An older, but still used method is a parallel connection, where the control panel processes signals from several detectors connected in series. Detectors connected in such series form a zone and typically several zones can be connected to one control panel. The control panel is able to determine which zone indicates the incipient threat, but it cannot determine what detector it is coming from. If you do not need to know the specific origin of the threat, this system will suffice.
However, today's systems are also able to identify which detector detected the threat. The control panel still monitors individual zones, but in each zone it can accurately identify the detector indicating danger. Each detector in the system receives its own number or address so that it can be immediately identified on the control panel. These systems are usually more expensive to purchase, but they also have other features that older, classic systems lack. These functions include, for example, various time-dependent sensitivity modes, determination of system errors, graphical display of detectors on the control panel and more.
The most common location for detectors is a ceiling or wall, where they can best detect naturally rising smoke. It is also good to place the detector directly in the potentially risky rooms (kitchens, workshops, boiler rooms, etc.). But even placement in connecting rooms, such as stairs or hallways, will bring the same result, only theoretically delayed by a few moments. At the same time, the probability of a false alarm is reduced. One recommended room for installing a smoke detector is a bedroom, as a sleeping person cannot smell smoke and react in time. The detector is most often fixed with screws.

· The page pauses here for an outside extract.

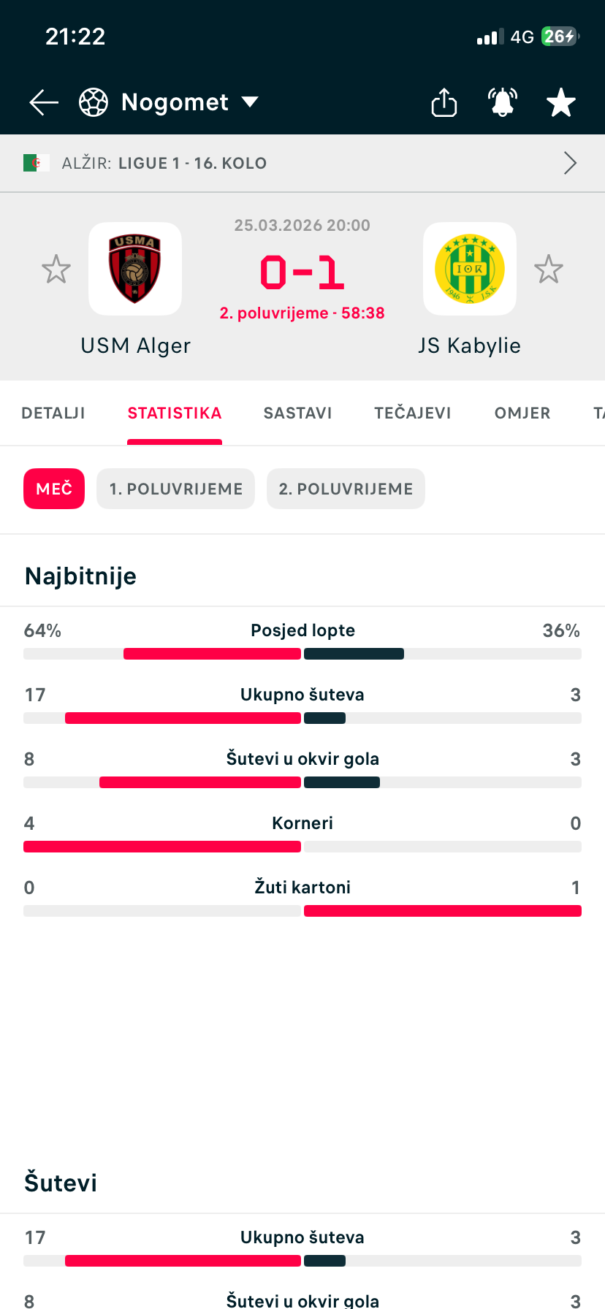Select the Omjer tab
The width and height of the screenshot is (605, 1309).
click(522, 413)
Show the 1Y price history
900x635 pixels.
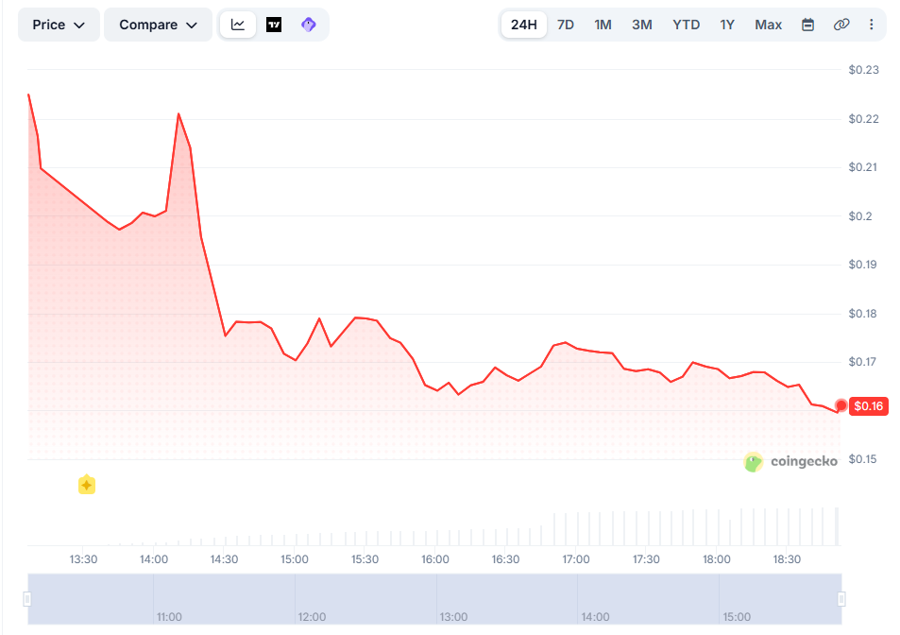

Typical way of signaling is an audible and visual alarm in the form of a loud sound and flashing light. Some detectors have the option of dimming or temporary silencing, which is especially useful in cases of false alarms in places where they can occur quite often (eg near kitchens). However, there are also alarm devices with tactile warnings, vibrating pads, flashes or remote headphones, which are designed primarily for at-risk groups of the elderly and deaf, who would not have to wake up during an ordinary alarm. Lower frequency sounds also work better with these groups.
Detectors can be powered by a central alarm system or removable rechargeable batteries. Central alarm systems of large commercial or industrial buildings are powered from the mains by a backup battery, so that even in the event of a power failure, the system does not fail. Cheaper autonomous detectors are often powered by rechargeable or disposable batteries that need to be replaced over time. Some detectors use battery only as a backup source in the event of a power failure. In the event of a weak or discharged battery, the detectors will indicate that it has to be replaced. It is recommended to replace the battery at least once a year.
Definitely yes. While commercial and other buildings have the presence of a central alarm system ordered by the government, for apartments and family houses, especially older ones, it often depends only on the will of the owner. It is stated that the risk of death in a fire halves with the presence of a functional smoke detector. Firefighters also strongly recommend them. Even a cheap autonomous smoke detector can save lives and protect property from damage.
Its service life is about 8-10 years. Then it is recommended to replace it with a new one. Regular check-ups should also be done. Do not forget to replace the batteries at least once a year.